Efficiently manage users, enrollments, and data at scale

When migrating from another LMS, onboarding a large cohort, or syncing with an HRIS, you need to process hundreds or thousands of records efficiently. This guide covers batch endpoints, rate limit strategies, and resilient error handling.

Prerequisites

REST API key with write permissions

Understanding of your source data format

A way to track external IDs for idempotency

Familiarity with rate limit headers

Batch User Creation

Create multiple users in a single request. The batch endpoint accepts up to 100 users per call and returns per-record success/failure details:

POST /incoming/v2/users/bulk
POST /incoming/v2/users/bulk
Authorization: Bearer {API_KEY}
Content-Type: application/json

{
  "users": [
    {
      "email": "[email protected]",
      "firstName": "Alice",
      "lastName": "Smith",
      "externalId": "emp_001"
    },
    {
      "email": "[email protected]",
      "firstName": "Bob",
      "lastName": "Jones",
      "externalId": "emp_002"
    }
  ],
  "options": {
    "skipExisting": true,
    "sendWelcomeEmail": false
  }
}

Use externalId to link Thought Industries users to your system. This makes future updates and deduplication trivial.

Batch Enrollments

Enroll many users into courses or learning paths at once. This is ideal for onboarding new hires, rolling out mandatory training, or granting access after external purchases:

POST /incoming/v2/enrollments/bulk
POST /incoming/v2/enrollments/bulk
Authorization: Bearer {API_KEY}
Content-Type: application/json

{
  "enrollments": [
    {
      "userId": "usr_alice_001",
      "courseId": "crs_intro_api",
      "source": "bulk_import"
    },
    {
      "userId": "usr_bob_002",
      "courseId": "crs_intro_api",
      "source": "bulk_import"
    }
  ]
}

Rate Limits

The API returns rate limit headers with every response. Monitor these to avoid throttling during large imports:

X-RateLimit-Limit: 100
X-RateLimit-Remaining: 87
X-RateLimit-Reset: 1699900000
Retry-After: 45
backoff.js
async function batchWithBackoff(items, operation, batchSize = 50) {
  const results = [];
  for (let i = 0; i < items.length; i += batchSize) {
    const batch = items.slice(i, i + batchSize);
    const response = await operation(batch);
    results.push(response);

    // Respect rate limits
    const remaining = parseInt(response.headers['x-ratelimit-remaining']);
    if (remaining < 5) {
      const resetAt = parseInt(response.headers['x-ratelimit-reset']) * 1000;
      await delay(resetAt - Date.now());
    }
  }
  return results;
}

Error Handling

Batch responses include per-item error details so partial failures don't block the entire operation:

{
  "successful": 48,
  "failed": 2,
  "errors": [
    {
      "index": 3,
      "email": "invalid@",
      "error": "Invalid email format",
      "code": "VALIDATION_ERROR"
    },
    {
      "index": 17,
      "email": "[email protected]",
      "error": "User already exists",
      "code": "CONFLICT"
    }
  ]
}

VALIDATION_ERROR

A field failed format or constraint checks.

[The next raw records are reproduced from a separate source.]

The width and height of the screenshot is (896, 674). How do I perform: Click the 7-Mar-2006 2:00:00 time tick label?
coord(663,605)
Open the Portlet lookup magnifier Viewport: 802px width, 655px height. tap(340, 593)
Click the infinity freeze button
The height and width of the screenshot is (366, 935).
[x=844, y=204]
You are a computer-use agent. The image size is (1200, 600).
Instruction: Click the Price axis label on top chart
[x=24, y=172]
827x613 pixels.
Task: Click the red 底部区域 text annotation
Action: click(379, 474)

Fix the data and retry.

CONFLICT

The record already exists. Use skipExisting or update instead.

NOT_FOUND

A referenced course or user doesn't exist. Verify IDs first.

RATE_LIMITED

Too many requests. Back off and retry with exponential delay.

Best Practices

Batch size of 50–100

Larger batches risk timeouts. Smaller ones create unnecessary overhead.

Log external IDs

Maintain a mapping table so you can retry or update records later.

Pre-validate data

Check email formats and required fields before sending to reduce validation errors.

Process asynchronously

For imports >1,000 records, use a background job with progress tracking.